Document section:
Nasrallah for Prime Minister - of Israel
By Bradley Burston
Haaretz
Now it's official. Israel is a country without a prime minister.
This had been no more than an educated suspicion until Monday night, when Ehud Olmert effectively made the announcement. Not in so many words, of course. Instead, in a long-awaited television address to the nation, Olmert took Israel's last remaining expectations of him and kicking them in the teeth, by ducking a full-out probe into his handling of the war.
If nature abhors a vacuum, imagine how it feels at this point about Israel's senior leadership.
The titular head of state, our model for probity, is looking down the barrel of rape charges. The army chief of staff, our model for dedication and sacrifice, took a break for a bit of financial planning just as the nation's leaders were deciding whether the military was ready, plans, supplies, training and all, to go to war.
The justice minister might have helped Olmert this week, had he not resigned over suspicions that he forced a French kiss on an unwilling young woman soldier.
And then there is Olmert himself, the man who acted as prime minister from January 4, when Ariel Sharon suffered a devastating stroke, until July 12, when Olmert suffered a debilitating, evidently permanent lapse of responsibility.

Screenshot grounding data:
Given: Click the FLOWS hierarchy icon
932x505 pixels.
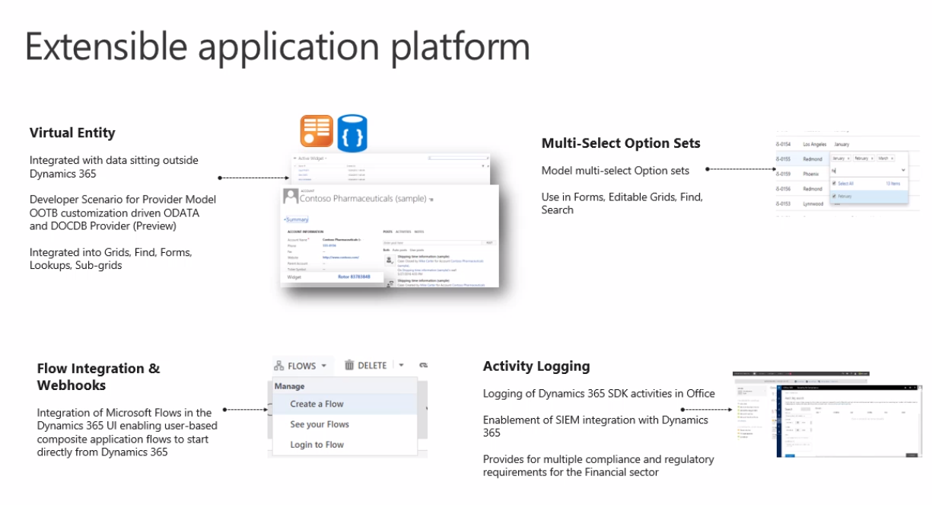Looking at the screenshot, I should [279, 366].
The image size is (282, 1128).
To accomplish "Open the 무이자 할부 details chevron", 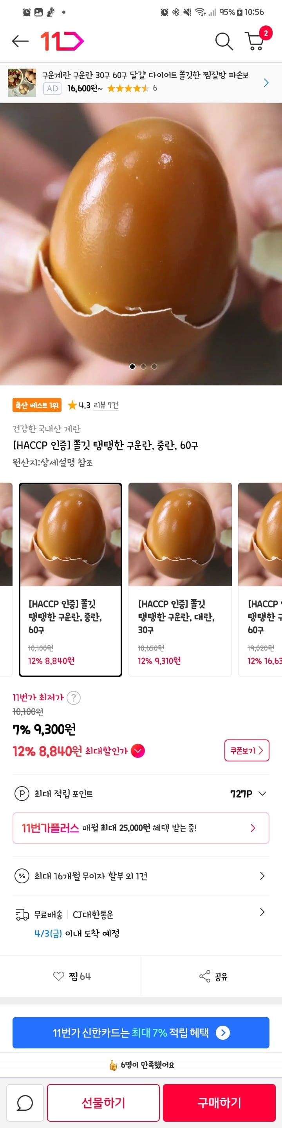I will (262, 876).
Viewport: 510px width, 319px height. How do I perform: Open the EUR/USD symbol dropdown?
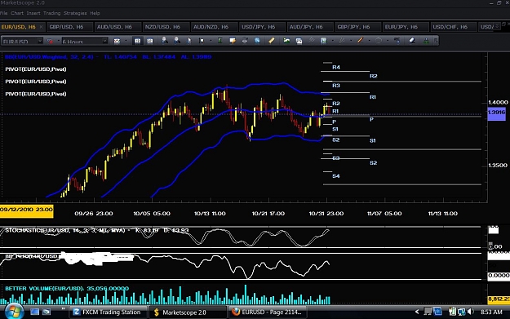point(40,41)
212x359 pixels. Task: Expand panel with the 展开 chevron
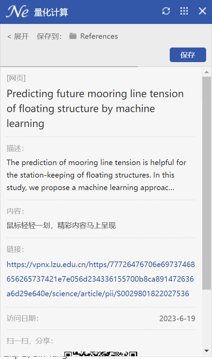18,36
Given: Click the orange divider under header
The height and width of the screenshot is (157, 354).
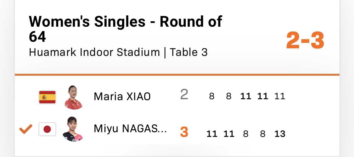Looking at the screenshot, I should pos(177,74).
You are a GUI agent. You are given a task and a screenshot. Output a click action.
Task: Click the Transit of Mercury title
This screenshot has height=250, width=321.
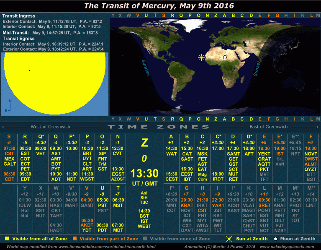coord(159,6)
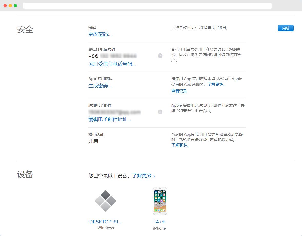The width and height of the screenshot is (302, 236).
Task: Click the browser address bar
Action: [x=148, y=6]
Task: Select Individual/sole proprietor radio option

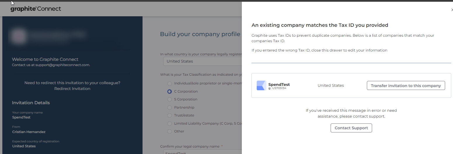Action: coord(169,84)
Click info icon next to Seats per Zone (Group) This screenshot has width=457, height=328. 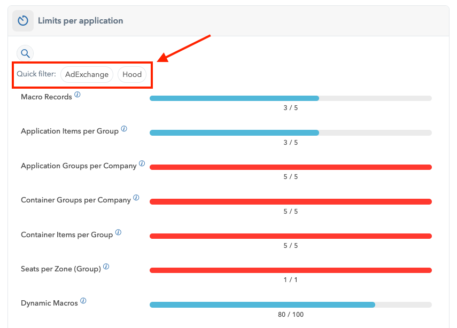(x=106, y=267)
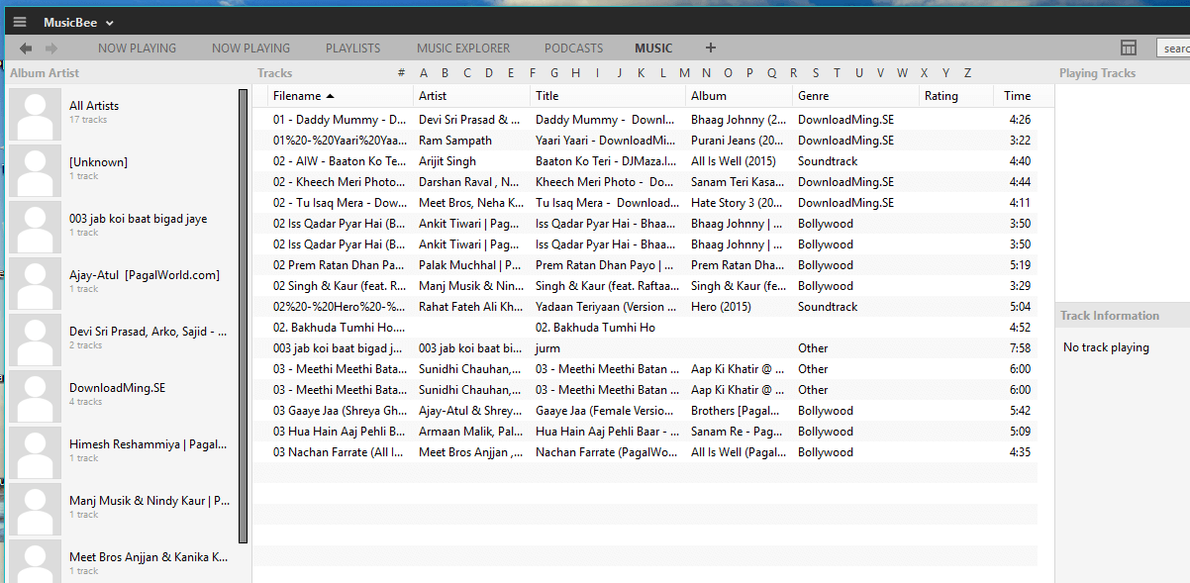Switch to the Playlists tab
The height and width of the screenshot is (583, 1190).
point(352,48)
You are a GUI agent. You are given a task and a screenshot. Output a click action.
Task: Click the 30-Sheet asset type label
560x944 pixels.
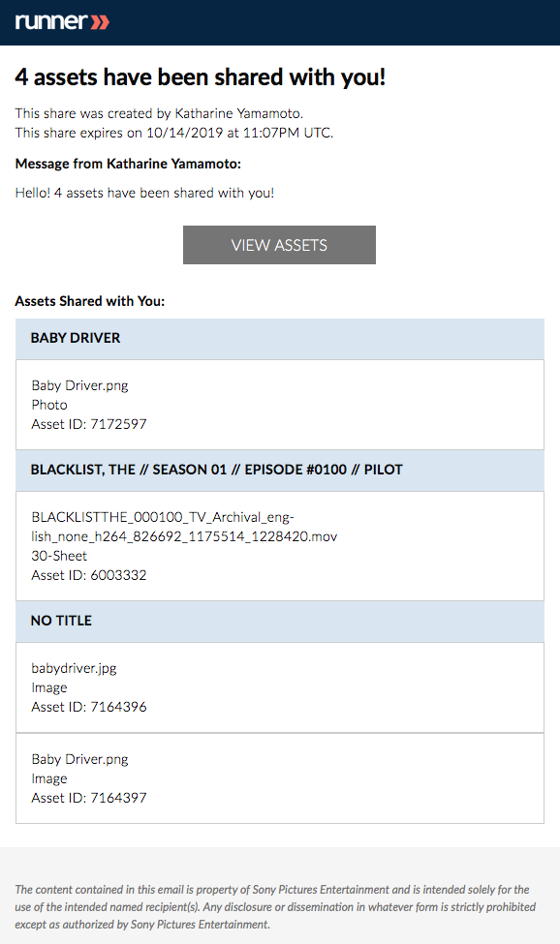point(59,556)
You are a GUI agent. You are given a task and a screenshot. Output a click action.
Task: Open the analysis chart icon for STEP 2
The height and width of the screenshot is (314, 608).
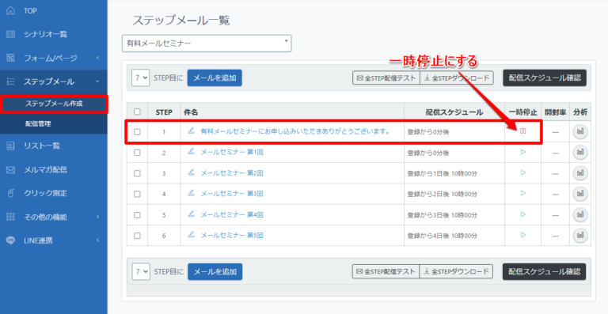[x=580, y=153]
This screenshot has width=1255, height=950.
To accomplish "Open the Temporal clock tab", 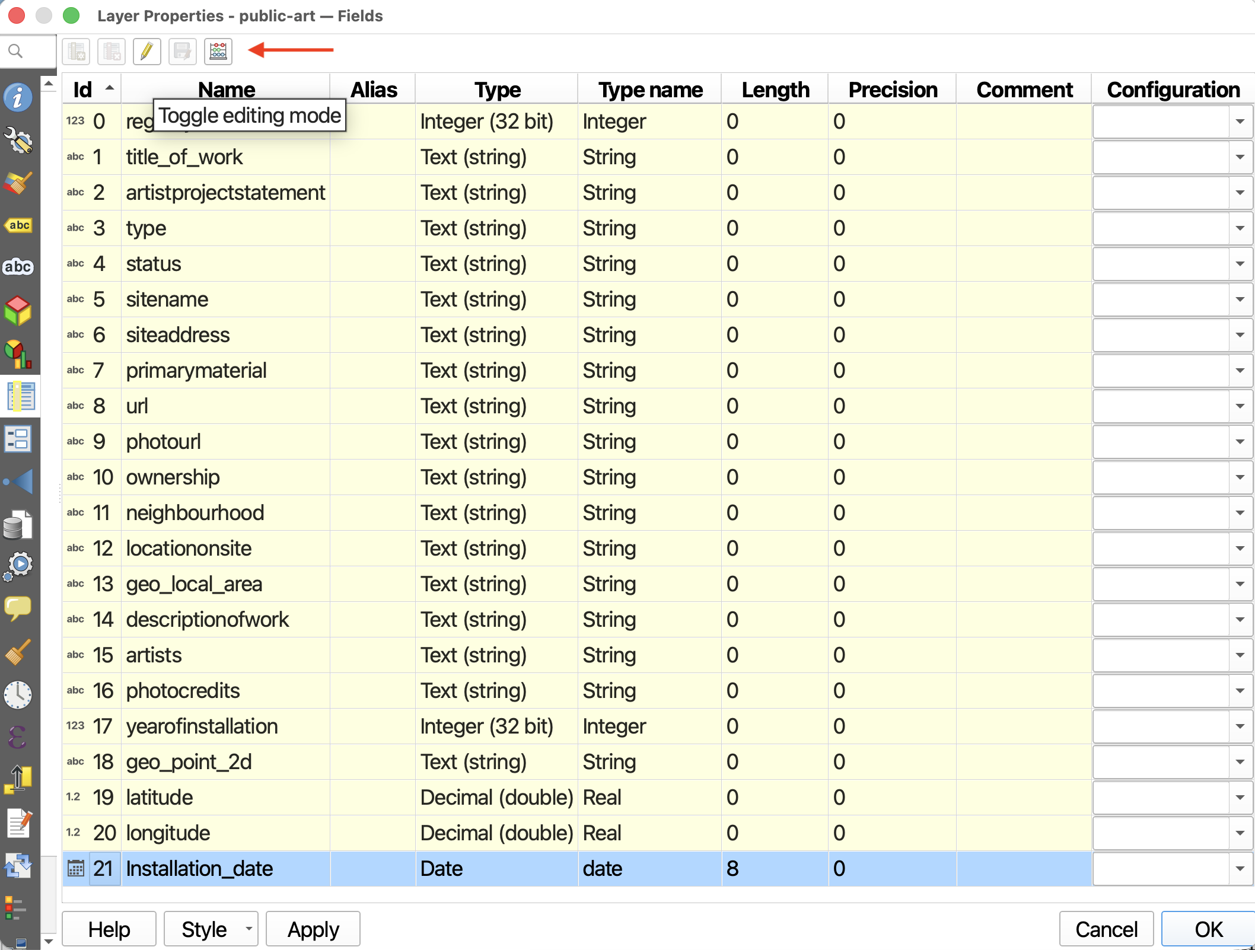I will [18, 695].
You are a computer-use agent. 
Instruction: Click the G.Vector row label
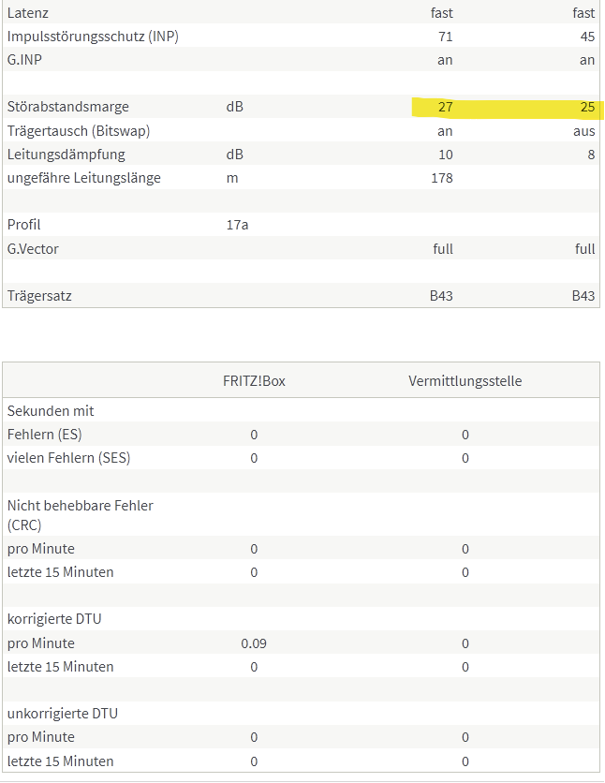(33, 249)
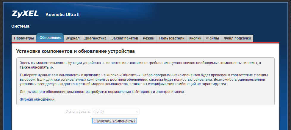Switch to the Журнал tab

(x=73, y=38)
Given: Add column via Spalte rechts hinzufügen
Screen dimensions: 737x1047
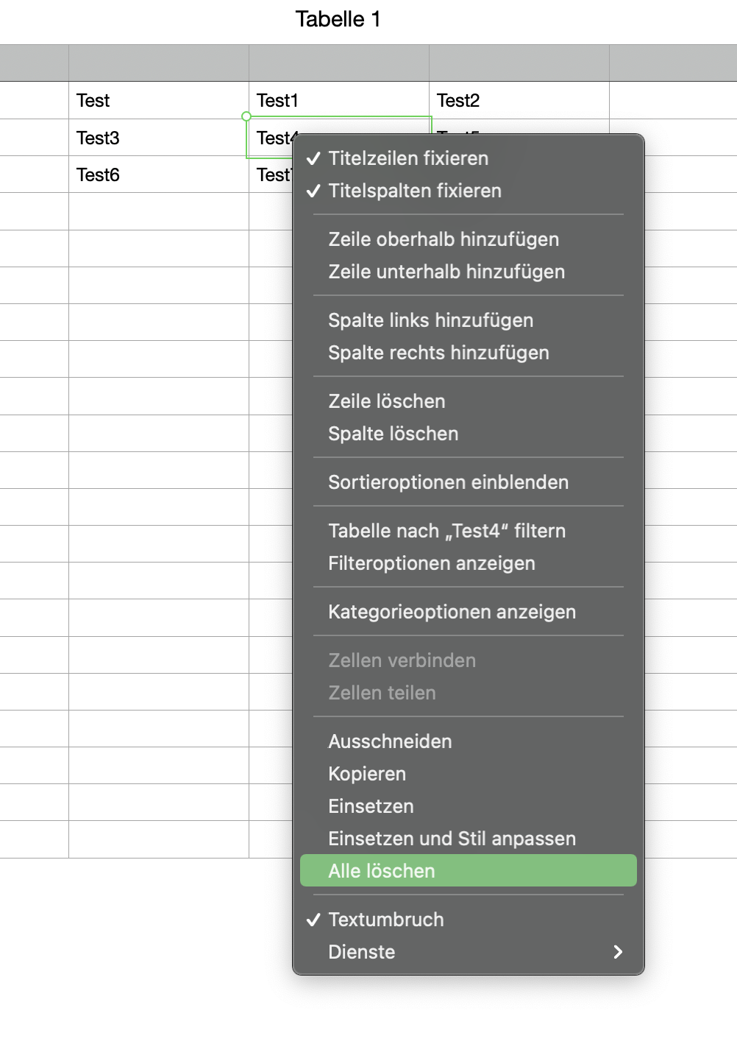Looking at the screenshot, I should tap(438, 353).
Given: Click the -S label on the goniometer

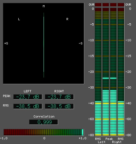Looking at the screenshot, I should (81, 43).
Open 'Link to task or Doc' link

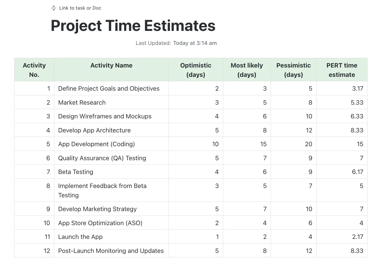point(80,8)
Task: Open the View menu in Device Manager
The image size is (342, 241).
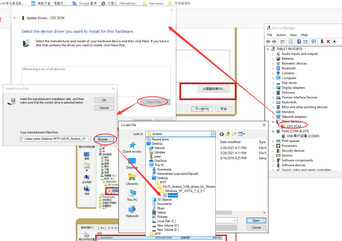Action: 293,35
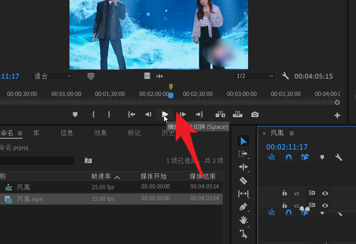Switch to the 效果 tab
356x244 pixels.
click(x=100, y=133)
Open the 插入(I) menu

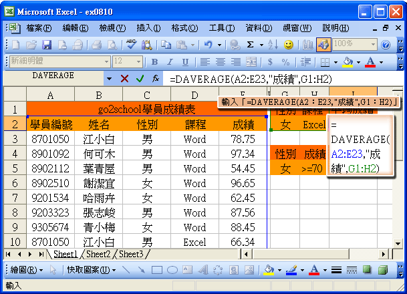point(148,27)
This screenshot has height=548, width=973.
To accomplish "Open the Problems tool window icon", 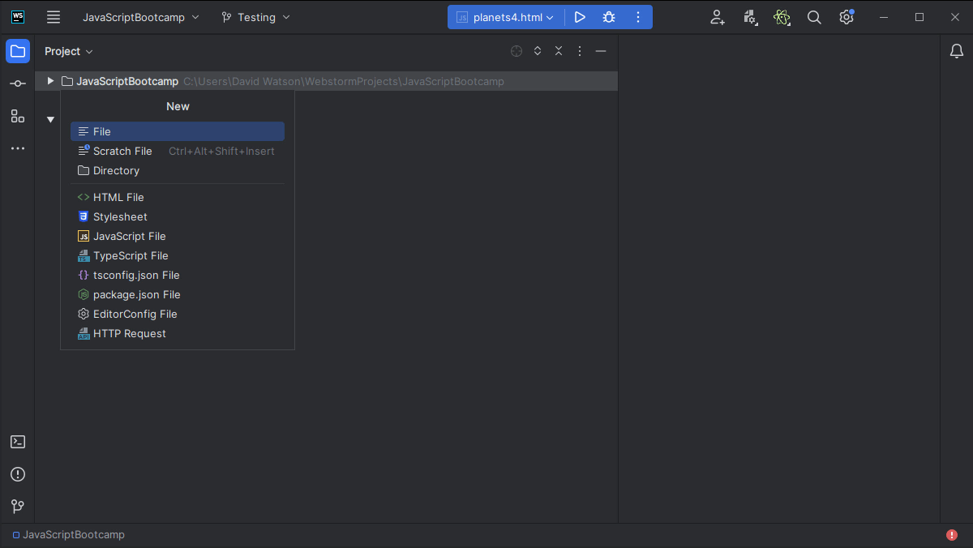I will (x=18, y=474).
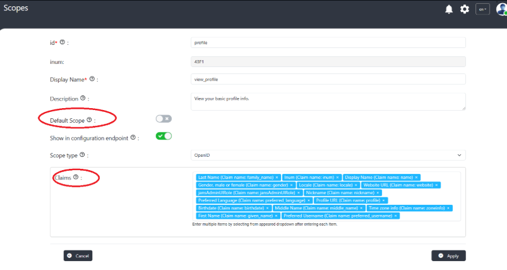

What to do: Write out the passage of the column on Israel's leadership above word for word, starting with "The titular head" and going on through "young woman soldier.".

Reply to the task:
The titular head of state, our model for probity, is looking down the barrel of rape charges. The army chief of staff, our model for dedication and sacrifice, took a break for a bit of financial planning just as the nation's leaders were deciding whether the military was ready, plans, supplies, training and all, to go to war.
The justice minister might have helped Olmert this week, had he not resigned over suspicions that he forced a French kiss on an unwilling young woman soldier.